— Goal of the exercise —
The material must be repeated exactly, with every line intact.

--- Material for this exercise Enclosed Below ---

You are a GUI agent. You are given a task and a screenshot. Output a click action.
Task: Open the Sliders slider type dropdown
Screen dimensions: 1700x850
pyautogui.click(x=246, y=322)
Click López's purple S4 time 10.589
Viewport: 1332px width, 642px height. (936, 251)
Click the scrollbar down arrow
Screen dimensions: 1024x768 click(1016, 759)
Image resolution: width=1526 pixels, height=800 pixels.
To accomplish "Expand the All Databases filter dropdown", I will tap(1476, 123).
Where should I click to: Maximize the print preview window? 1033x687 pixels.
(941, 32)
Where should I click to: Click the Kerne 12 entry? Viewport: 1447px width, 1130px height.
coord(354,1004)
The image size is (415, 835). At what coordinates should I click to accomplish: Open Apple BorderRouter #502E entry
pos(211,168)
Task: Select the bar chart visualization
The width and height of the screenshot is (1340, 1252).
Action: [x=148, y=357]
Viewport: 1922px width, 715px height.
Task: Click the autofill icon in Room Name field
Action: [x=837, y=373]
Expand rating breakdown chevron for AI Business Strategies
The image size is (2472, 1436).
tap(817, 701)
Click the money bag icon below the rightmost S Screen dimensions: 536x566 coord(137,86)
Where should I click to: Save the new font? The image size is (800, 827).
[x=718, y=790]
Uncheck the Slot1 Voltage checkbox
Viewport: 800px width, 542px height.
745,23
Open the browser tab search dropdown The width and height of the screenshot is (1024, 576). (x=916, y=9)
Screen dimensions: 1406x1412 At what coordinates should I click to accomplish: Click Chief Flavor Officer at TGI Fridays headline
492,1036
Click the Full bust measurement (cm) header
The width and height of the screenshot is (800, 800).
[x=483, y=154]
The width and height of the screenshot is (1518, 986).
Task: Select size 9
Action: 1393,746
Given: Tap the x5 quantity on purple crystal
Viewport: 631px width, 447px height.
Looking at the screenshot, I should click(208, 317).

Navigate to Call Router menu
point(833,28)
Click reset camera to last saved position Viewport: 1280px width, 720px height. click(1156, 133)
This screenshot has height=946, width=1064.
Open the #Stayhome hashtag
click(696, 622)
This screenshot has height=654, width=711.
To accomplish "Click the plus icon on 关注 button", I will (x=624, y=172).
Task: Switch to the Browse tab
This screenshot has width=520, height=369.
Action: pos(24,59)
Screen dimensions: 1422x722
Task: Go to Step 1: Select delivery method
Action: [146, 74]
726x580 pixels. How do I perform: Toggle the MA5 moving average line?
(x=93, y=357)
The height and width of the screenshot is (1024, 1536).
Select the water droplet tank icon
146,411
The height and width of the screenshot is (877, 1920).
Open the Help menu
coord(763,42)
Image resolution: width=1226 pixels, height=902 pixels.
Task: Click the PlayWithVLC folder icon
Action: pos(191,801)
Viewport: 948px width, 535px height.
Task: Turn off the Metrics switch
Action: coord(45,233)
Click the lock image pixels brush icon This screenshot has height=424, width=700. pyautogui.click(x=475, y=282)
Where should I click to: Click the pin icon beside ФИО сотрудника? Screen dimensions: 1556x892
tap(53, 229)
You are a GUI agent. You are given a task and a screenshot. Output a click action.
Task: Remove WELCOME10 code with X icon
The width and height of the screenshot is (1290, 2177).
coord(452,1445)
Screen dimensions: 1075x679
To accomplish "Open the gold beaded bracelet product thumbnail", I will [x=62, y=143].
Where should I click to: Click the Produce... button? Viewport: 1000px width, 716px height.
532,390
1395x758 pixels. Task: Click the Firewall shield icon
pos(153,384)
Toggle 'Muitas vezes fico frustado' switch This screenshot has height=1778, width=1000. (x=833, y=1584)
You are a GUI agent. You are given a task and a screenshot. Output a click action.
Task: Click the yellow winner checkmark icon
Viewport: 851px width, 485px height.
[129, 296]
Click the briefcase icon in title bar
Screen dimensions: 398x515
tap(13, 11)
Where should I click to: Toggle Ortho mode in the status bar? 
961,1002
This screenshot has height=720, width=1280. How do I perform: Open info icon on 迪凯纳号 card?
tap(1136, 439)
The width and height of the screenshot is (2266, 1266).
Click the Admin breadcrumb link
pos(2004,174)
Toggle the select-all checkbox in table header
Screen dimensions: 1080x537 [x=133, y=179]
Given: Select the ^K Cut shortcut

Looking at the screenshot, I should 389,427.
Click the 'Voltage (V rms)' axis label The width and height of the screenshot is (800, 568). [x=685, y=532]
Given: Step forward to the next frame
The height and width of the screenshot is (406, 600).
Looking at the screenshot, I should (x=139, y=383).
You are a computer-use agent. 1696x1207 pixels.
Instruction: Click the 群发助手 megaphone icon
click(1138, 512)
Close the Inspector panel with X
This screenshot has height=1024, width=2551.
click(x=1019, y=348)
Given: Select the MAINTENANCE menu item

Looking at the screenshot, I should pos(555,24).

--- End of Enclosed Material for this exercise ---

— Output of the exercise —
You are a GUI agent. You are given a task and a screenshot. Output a click action.
Task: Open the Sliders slider type dropdown
Screen dimensions: 1700x850
pyautogui.click(x=246, y=322)
Click López's purple S4 time 10.589
Viewport: 1332px width, 642px height. (936, 251)
Click the scrollbar down arrow
Screen dimensions: 1024x768 click(1016, 759)
Image resolution: width=1526 pixels, height=800 pixels.
To accomplish "Expand the All Databases filter dropdown", I will tap(1476, 123).
Where should I click to: Maximize the print preview window? 1033x687 pixels.
(941, 32)
Where should I click to: Click the Kerne 12 entry? Viewport: 1447px width, 1130px height.
coord(354,1004)
The image size is (415, 835). At what coordinates should I click to accomplish: Open Apple BorderRouter #502E entry
pos(211,168)
Task: Select the bar chart visualization
The width and height of the screenshot is (1340, 1252).
Action: [x=148, y=357]
Viewport: 1922px width, 715px height.
Task: Click the autofill icon in Room Name field
Action: [x=837, y=373]
Expand rating breakdown chevron for AI Business Strategies
The image size is (2472, 1436).
tap(817, 701)
Click the money bag icon below the rightmost S Screen dimensions: 536x566 coord(137,86)
Where should I click to: Save the new font? The image size is (800, 827).
[x=718, y=790]
Uncheck the Slot1 Voltage checkbox
Viewport: 800px width, 542px height.
745,23
Open the browser tab search dropdown The width and height of the screenshot is (1024, 576). (x=916, y=9)
Screen dimensions: 1406x1412 At what coordinates should I click to accomplish: Click Chief Flavor Officer at TGI Fridays headline
492,1036
Click the Full bust measurement (cm) header
The width and height of the screenshot is (800, 800).
[x=483, y=154]
The width and height of the screenshot is (1518, 986).
Task: Select size 9
Action: 1393,746
Given: Tap the x5 quantity on purple crystal
Viewport: 631px width, 447px height.
Looking at the screenshot, I should click(208, 317).

Navigate to Call Router menu
point(833,28)
Click reset camera to last saved position Viewport: 1280px width, 720px height. click(1156, 133)
This screenshot has height=946, width=1064.
Open the #Stayhome hashtag
click(696, 622)
This screenshot has height=654, width=711.
To accomplish "Click the plus icon on 关注 button", I will (x=624, y=172).
Task: Switch to the Browse tab
This screenshot has width=520, height=369.
Action: pos(24,59)
Screen dimensions: 1422x722
Task: Go to Step 1: Select delivery method
Action: [146, 74]
726x580 pixels. How do I perform: Toggle the MA5 moving average line?
(x=93, y=357)
The height and width of the screenshot is (1024, 1536).
Select the water droplet tank icon
146,411
The height and width of the screenshot is (877, 1920).
Open the Help menu
coord(763,42)
Image resolution: width=1226 pixels, height=902 pixels.
Task: Click the PlayWithVLC folder icon
Action: pos(191,801)
Viewport: 948px width, 535px height.
Task: Turn off the Metrics switch
Action: coord(45,233)
Click the lock image pixels brush icon This screenshot has height=424, width=700. pyautogui.click(x=475, y=282)
Where should I click to: Click the pin icon beside ФИО сотрудника? Screen dimensions: 1556x892
tap(53, 229)
You are a GUI agent. You are given a task and a screenshot. Output a click action.
Task: Remove WELCOME10 code with X icon
The width and height of the screenshot is (1290, 2177).
coord(452,1445)
Screen dimensions: 1075x679
To accomplish "Open the gold beaded bracelet product thumbnail", I will [x=62, y=143].
Where should I click to: Click the Produce... button? Viewport: 1000px width, 716px height.
532,390
1395x758 pixels. Task: Click the Firewall shield icon
pos(153,384)
Toggle 'Muitas vezes fico frustado' switch This screenshot has height=1778, width=1000. (x=833, y=1584)
You are a GUI agent. You are given a task and a screenshot. Output a click action.
Task: Click the yellow winner checkmark icon
Viewport: 851px width, 485px height.
[129, 296]
Click the briefcase icon in title bar
Screen dimensions: 398x515
tap(13, 11)
Where should I click to: Toggle Ortho mode in the status bar? 
961,1002
This screenshot has height=720, width=1280. How do I perform: Open info icon on 迪凯纳号 card?
tap(1136, 439)
The width and height of the screenshot is (2266, 1266).
Click the Admin breadcrumb link
pos(2004,174)
Toggle the select-all checkbox in table header
Screen dimensions: 1080x537 [x=133, y=179]
Given: Select the ^K Cut shortcut

Looking at the screenshot, I should 389,427.
Click the 'Voltage (V rms)' axis label The width and height of the screenshot is (800, 568). [x=685, y=532]
Given: Step forward to the next frame
The height and width of the screenshot is (406, 600).
Looking at the screenshot, I should (x=139, y=383).
You are a computer-use agent. 1696x1207 pixels.
Instruction: Click the 群发助手 megaphone icon
click(1138, 512)
Close the Inspector panel with X
This screenshot has height=1024, width=2551.
click(x=1019, y=348)
Given: Select the MAINTENANCE menu item

Looking at the screenshot, I should pos(555,24).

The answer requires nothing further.